Quality assurance for synthetic data
Project description
Synthetic Data - Quality Assurance
Assess the fidelity and novelty of synthetic samples with respect to original samples:
- calculate a rich set of accuracy, similarity and distance metrics
- visualize statistics for easy comparison to training and holdout samples
- generate a standalone, easy-to-share, easy-to-read HTML summary report
...all with a single line of Python code 💥.
Getting Started
Installation
pip install -U mostlyai-qa
Basic Usage
from mostlyai import qa
# analyze single-table data
report_path, metrics = qa.report(
syn_tgt_data = synthetic_df,
trn_tgt_data = training_df,
hol_tgt_data = holdout_df, # optional
)
# analyze sequential data
report_path, metrics = qa.report(
syn_tgt_data = synthetic_df,
trn_tgt_data = training_df,
hol_tgt_data = holdout_df, # optional
tgt_context_key = "user_id",
)
# analyze sequential data with context
report_path, metrics = qa.report(
syn_tgt_data = synthetic_df,
trn_tgt_data = training_df,
hol_tgt_data = holdout_df, # optional
syn_ctx_data = synthetic_context_df,
trn_ctx_data = training_context_df,
hol_ctx_data = holdout_context_df, # optional
ctx_primary_key = "id",
tgt_context_key = "user_id",
)
Syntax
def report(
*,
syn_tgt_data: pd.DataFrame,
trn_tgt_data: pd.DataFrame,
hol_tgt_data: pd.DataFrame | None = None,
syn_ctx_data: pd.DataFrame | None = None,
trn_ctx_data: pd.DataFrame | None = None,
hol_ctx_data: pd.DataFrame | None = None,
ctx_primary_key: str | None = None,
tgt_context_key: str | None = None,
report_path: str | Path | None = "model-report.html",
report_title: str = "Model Report",
report_subtitle: str = "",
report_credits: str = REPORT_CREDITS,
report_extra_info: str = "",
max_sample_size_accuracy: int | None = None,
max_sample_size_embeddings: int | None = None,
statistics_path: str | Path | None = None,
on_progress: ProgressCallback | None = None,
) -> tuple[Path, dict | None]:
"""
Generate HTML report and metrics for comparing synthetic and original data samples.
Args:
syn_tgt_data: Synthetic samples
trn_tgt_data: Training samples
hol_tgt_data: Holdout samples
syn_ctx_data: Synthetic context samples
trn_ctx_data: Training context samples
hol_ctx_data: Holdout context samples
ctx_primary_key: Column within the context data that contains the primary key
tgt_context_key: Column within the target data that contains the key to link to the context
report_path: Path of where to store the HTML report
report_title: Title of the HTML report
report_subtitle: Subtitle of the HTML report
report_credits: Credits of the HTML report
report_extra_info: Extra details to be included to the HTML report
max_sample_size_accuracy: Max sample size for accuracy
max_sample_size_embeddings: Max sample size for embeddings (similarity & distances)
statistics_path: Path of where to store the statistics to be used by `report_from_statistics`
on_progress: A custom progress callback
Returns:
1. Path to the HTML report
2. Dictionary of calculated metrics:
- `accuracy`: # Accuracy is defined as (100% - Total Variation Distance), for each distribution, and then averaged across.
────────
DIRECTIVE 1: Write out the records word for word, everything from their first line down to the line containing "The height and width of the screenshot is (427, 600).", with both ends included.

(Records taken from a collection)
────────
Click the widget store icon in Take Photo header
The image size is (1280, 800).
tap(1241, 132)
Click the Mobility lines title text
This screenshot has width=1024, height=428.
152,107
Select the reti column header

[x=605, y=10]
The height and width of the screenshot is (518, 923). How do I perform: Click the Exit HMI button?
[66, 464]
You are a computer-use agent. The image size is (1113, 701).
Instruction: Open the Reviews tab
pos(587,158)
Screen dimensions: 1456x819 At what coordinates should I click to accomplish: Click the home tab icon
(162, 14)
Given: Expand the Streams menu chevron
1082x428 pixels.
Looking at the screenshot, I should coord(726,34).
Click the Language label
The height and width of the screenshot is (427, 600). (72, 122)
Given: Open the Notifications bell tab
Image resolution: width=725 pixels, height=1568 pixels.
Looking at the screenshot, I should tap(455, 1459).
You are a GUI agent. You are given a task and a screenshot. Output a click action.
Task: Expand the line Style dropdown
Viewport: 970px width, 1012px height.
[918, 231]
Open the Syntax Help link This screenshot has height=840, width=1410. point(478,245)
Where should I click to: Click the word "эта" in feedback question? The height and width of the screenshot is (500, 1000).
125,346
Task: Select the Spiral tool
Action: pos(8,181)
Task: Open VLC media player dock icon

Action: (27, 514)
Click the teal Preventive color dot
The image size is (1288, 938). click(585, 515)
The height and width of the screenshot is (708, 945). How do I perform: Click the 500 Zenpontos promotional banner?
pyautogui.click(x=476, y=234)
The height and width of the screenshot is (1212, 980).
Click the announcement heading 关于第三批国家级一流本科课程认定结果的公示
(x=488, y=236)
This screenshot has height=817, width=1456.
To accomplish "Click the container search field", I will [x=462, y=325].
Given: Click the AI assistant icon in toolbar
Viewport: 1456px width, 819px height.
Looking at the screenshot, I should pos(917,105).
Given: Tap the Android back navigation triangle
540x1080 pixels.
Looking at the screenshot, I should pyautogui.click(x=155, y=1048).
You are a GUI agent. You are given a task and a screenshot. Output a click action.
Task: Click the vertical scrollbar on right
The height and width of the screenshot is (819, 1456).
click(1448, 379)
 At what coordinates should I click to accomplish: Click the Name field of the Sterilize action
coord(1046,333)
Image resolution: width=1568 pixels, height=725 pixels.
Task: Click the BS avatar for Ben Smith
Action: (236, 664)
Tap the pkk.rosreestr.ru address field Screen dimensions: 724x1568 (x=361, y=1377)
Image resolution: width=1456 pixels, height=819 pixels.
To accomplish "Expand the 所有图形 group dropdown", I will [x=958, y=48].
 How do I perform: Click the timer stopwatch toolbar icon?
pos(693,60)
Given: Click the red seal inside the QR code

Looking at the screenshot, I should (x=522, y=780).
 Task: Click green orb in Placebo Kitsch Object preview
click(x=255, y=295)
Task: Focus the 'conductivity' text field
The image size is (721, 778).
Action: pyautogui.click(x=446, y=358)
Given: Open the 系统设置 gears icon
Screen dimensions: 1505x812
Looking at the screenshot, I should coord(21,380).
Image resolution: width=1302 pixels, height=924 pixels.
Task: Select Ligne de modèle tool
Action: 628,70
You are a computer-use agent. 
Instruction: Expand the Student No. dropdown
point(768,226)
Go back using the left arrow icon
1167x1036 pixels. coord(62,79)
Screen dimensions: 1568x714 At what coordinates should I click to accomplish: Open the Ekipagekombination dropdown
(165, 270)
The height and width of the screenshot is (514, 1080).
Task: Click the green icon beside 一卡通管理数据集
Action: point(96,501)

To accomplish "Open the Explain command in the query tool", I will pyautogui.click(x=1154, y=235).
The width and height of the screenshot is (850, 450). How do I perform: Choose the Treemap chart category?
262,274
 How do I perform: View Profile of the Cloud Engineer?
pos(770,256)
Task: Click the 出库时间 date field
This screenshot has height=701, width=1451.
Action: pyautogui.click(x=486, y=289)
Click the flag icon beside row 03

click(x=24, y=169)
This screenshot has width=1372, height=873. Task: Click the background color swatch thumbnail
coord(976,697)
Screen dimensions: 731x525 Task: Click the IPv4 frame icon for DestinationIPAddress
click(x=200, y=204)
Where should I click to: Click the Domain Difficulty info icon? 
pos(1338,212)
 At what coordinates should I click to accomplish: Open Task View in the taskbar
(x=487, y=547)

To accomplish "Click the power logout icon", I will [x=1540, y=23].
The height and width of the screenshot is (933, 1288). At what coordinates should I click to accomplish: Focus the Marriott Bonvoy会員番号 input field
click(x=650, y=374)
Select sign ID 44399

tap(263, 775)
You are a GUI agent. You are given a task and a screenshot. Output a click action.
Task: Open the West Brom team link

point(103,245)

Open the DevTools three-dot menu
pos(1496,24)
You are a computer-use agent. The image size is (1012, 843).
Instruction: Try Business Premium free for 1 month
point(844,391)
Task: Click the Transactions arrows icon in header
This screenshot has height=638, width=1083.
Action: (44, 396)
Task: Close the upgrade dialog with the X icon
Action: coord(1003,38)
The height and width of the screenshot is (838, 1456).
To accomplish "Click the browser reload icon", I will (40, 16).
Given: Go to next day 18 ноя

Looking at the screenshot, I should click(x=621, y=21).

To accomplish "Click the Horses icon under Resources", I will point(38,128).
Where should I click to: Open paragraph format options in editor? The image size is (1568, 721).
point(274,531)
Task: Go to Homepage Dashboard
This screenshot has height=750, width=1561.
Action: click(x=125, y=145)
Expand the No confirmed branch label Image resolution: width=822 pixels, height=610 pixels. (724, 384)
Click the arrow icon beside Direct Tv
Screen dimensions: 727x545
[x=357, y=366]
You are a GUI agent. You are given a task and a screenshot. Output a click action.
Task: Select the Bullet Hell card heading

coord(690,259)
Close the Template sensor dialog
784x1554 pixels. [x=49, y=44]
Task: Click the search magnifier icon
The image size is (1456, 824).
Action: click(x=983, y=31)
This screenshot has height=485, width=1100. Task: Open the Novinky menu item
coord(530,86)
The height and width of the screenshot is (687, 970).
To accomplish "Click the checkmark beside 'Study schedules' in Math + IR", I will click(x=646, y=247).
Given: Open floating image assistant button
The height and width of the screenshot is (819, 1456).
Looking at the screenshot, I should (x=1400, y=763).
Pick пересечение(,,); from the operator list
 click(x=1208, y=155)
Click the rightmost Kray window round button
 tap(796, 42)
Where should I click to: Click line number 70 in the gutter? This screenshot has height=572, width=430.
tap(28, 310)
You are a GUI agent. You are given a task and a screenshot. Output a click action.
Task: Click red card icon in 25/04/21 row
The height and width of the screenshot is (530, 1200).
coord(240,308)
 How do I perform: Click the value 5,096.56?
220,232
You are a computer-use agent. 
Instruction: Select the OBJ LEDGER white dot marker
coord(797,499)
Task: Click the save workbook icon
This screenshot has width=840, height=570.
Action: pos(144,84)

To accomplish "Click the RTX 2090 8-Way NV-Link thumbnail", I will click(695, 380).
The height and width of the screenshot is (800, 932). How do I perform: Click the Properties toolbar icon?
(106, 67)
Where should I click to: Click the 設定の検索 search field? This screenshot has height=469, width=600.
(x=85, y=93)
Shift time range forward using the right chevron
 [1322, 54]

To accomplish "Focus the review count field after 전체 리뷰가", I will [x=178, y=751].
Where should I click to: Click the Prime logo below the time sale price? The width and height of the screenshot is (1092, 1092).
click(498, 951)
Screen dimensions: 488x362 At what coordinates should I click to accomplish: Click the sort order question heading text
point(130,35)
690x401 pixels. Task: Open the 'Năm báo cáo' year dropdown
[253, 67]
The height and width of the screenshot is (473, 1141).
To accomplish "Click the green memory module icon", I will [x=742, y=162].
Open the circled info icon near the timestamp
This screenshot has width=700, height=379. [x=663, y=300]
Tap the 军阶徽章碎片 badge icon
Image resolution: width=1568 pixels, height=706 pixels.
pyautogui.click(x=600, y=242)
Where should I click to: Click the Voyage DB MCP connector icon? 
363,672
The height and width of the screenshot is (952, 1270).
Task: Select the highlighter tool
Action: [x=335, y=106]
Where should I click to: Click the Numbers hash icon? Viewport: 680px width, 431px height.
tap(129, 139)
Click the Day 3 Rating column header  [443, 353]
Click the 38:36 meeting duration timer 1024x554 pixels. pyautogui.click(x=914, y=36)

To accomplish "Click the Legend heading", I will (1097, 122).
────────
DIRECTIVE 2: Reproduce the synthetic data quality assurance page word for word, everything from "statistics_path: Path of" down to "then averaged across.".

CORRECT RESULT 1:
Click the widget store icon in Take Photo header
The image size is (1280, 800).
tap(1241, 132)
Click the Mobility lines title text
This screenshot has width=1024, height=428.
152,107
Select the reti column header

[x=605, y=10]
The height and width of the screenshot is (518, 923). How do I perform: Click the Exit HMI button?
[66, 464]
You are a computer-use agent. The image size is (1113, 701).
Instruction: Open the Reviews tab
pos(587,158)
Screen dimensions: 1456x819 At what coordinates should I click to accomplish: Click the home tab icon
(162, 14)
Given: Expand the Streams menu chevron
1082x428 pixels.
Looking at the screenshot, I should coord(726,34).
Click the Language label
The height and width of the screenshot is (427, 600). (72, 122)

CORRECT RESULT 2:
statistics_path: Path of where to store the statistics to be used by `report_from_statistics`
on_progress: A custom progress callback
Returns:
1. Path to the HTML report
2. Dictionary of calculated metrics:
- `accuracy`: # Accuracy is defined as (100% - Total Variation Distance), for each distribution, and then averaged across.